▶ [INPUT MATERIAL]

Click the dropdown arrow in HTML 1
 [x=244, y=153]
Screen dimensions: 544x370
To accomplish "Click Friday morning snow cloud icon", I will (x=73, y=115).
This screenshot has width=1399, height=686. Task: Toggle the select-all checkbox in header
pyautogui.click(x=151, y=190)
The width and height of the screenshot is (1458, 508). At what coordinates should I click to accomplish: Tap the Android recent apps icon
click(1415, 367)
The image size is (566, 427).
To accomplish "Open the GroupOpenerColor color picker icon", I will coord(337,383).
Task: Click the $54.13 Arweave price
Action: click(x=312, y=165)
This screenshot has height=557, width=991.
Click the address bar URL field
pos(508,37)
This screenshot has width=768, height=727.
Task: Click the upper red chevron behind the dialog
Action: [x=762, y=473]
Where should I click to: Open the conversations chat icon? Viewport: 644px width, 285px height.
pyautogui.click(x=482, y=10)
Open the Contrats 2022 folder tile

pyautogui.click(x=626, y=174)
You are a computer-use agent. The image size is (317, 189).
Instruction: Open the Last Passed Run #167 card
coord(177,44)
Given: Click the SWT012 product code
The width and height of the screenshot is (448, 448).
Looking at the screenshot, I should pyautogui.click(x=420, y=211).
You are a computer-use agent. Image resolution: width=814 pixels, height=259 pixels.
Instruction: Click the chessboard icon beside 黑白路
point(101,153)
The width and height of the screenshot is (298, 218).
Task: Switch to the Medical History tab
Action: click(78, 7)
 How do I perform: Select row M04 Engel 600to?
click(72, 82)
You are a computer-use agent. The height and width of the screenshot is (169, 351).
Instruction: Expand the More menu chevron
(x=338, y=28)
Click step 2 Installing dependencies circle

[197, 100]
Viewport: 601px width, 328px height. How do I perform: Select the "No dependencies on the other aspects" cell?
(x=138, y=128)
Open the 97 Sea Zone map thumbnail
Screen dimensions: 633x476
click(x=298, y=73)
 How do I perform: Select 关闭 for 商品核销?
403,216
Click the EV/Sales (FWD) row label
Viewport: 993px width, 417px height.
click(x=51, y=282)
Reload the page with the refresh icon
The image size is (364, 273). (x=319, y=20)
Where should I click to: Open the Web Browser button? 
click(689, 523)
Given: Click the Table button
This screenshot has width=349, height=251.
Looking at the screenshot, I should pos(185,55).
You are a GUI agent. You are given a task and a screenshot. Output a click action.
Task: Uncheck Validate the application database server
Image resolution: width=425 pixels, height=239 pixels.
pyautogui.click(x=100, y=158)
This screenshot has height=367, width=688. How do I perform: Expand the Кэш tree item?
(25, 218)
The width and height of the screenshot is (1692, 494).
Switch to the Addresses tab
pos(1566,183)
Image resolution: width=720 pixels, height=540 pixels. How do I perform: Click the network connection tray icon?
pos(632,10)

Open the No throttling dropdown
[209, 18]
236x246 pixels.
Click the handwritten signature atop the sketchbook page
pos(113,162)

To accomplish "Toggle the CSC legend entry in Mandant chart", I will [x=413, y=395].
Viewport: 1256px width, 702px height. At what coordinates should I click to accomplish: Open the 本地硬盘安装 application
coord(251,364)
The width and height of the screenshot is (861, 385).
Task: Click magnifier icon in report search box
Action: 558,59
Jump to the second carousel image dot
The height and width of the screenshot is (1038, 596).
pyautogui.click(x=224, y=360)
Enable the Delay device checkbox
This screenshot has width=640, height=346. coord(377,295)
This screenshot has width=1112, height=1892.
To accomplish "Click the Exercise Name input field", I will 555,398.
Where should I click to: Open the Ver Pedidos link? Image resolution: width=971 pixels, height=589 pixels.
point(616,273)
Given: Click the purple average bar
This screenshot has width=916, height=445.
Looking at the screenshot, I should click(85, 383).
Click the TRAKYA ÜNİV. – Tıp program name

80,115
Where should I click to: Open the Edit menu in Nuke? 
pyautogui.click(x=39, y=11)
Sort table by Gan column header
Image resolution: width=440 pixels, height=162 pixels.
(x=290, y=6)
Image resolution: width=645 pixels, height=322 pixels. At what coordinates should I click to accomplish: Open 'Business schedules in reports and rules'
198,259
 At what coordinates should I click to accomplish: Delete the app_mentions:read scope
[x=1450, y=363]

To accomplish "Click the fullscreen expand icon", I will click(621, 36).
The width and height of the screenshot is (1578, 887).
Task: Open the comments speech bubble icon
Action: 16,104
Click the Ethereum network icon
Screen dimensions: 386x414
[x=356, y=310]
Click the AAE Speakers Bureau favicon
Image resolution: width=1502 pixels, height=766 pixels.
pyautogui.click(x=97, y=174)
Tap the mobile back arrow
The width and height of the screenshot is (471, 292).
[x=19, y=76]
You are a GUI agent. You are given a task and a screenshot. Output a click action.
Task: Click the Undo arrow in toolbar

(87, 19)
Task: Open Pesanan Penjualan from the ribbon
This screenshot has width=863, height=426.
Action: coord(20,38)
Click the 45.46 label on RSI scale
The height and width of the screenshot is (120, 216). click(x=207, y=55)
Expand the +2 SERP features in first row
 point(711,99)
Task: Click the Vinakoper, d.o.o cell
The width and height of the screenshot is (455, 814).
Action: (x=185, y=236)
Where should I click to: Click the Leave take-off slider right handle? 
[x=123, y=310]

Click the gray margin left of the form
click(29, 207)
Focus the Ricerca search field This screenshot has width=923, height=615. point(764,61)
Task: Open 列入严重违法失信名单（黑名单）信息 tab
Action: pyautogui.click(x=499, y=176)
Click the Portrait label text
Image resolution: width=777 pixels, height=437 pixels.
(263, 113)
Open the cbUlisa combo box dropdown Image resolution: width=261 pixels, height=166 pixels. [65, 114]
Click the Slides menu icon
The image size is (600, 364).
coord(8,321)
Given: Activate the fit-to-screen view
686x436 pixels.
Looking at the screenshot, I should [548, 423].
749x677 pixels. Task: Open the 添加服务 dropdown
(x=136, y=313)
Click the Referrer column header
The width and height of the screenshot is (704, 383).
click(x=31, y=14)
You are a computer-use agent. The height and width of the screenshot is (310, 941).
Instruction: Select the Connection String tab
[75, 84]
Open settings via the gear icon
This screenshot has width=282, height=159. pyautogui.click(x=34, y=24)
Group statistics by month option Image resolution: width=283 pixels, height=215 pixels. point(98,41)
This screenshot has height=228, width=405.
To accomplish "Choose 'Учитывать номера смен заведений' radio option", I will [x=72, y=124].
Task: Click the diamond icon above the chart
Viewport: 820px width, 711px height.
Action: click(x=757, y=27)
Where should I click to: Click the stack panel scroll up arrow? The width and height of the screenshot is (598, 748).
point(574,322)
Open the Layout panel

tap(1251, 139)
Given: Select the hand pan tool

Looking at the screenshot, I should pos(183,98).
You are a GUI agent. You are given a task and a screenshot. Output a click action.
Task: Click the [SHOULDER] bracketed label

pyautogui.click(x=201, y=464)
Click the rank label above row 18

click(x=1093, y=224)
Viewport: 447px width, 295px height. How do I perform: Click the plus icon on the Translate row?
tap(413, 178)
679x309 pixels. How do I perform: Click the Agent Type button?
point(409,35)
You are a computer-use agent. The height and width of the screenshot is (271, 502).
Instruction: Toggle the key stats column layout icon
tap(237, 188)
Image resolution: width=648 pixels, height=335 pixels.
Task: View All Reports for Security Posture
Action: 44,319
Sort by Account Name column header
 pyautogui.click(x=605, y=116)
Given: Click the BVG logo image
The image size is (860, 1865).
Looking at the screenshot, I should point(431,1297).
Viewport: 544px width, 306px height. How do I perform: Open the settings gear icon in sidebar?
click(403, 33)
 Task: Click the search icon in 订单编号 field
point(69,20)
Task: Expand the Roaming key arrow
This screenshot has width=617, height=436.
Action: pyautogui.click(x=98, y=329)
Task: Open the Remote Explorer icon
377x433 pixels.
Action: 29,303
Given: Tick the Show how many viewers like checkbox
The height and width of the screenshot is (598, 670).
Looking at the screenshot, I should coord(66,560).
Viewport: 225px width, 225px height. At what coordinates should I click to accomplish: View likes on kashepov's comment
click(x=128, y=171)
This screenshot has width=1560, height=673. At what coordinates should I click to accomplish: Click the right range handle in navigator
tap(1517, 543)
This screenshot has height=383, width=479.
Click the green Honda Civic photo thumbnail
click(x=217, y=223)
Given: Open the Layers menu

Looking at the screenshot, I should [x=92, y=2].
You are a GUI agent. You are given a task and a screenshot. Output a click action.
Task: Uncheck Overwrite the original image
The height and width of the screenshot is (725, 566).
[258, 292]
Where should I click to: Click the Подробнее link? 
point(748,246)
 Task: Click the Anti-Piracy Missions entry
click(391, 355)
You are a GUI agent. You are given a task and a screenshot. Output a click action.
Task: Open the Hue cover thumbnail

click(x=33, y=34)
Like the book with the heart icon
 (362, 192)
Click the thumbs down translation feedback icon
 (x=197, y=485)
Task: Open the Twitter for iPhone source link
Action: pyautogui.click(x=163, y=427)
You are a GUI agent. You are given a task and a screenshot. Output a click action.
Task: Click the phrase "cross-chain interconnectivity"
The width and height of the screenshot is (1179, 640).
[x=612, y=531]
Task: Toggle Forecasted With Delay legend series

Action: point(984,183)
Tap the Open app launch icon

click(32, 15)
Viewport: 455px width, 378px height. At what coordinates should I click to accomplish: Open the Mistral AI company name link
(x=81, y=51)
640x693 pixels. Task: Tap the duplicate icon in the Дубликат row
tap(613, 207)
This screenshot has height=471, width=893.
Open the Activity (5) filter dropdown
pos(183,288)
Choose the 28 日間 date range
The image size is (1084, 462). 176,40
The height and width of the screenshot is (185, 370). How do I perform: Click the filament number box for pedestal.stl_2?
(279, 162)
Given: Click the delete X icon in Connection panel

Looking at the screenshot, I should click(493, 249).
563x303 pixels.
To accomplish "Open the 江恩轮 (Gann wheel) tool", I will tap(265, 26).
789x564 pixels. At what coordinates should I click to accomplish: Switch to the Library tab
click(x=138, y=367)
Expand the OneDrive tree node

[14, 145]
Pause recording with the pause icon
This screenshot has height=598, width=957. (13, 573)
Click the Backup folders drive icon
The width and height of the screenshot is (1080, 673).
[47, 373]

▶ [WHAT YOU HAVE TO DO]
Among the lines above, return each one holding the string "computer".

▶ [RESPONSE]
You are a computer-use agent. The image size is (317, 189).
You are a computer-use agent. Image resolution: width=814 pixels, height=259 pixels.
You are a computer-use agent. The height and width of the screenshot is (169, 351).
You are a computer-use agent. The height and width of the screenshot is (310, 941).
You are a computer-use agent. The height and width of the screenshot is (271, 502).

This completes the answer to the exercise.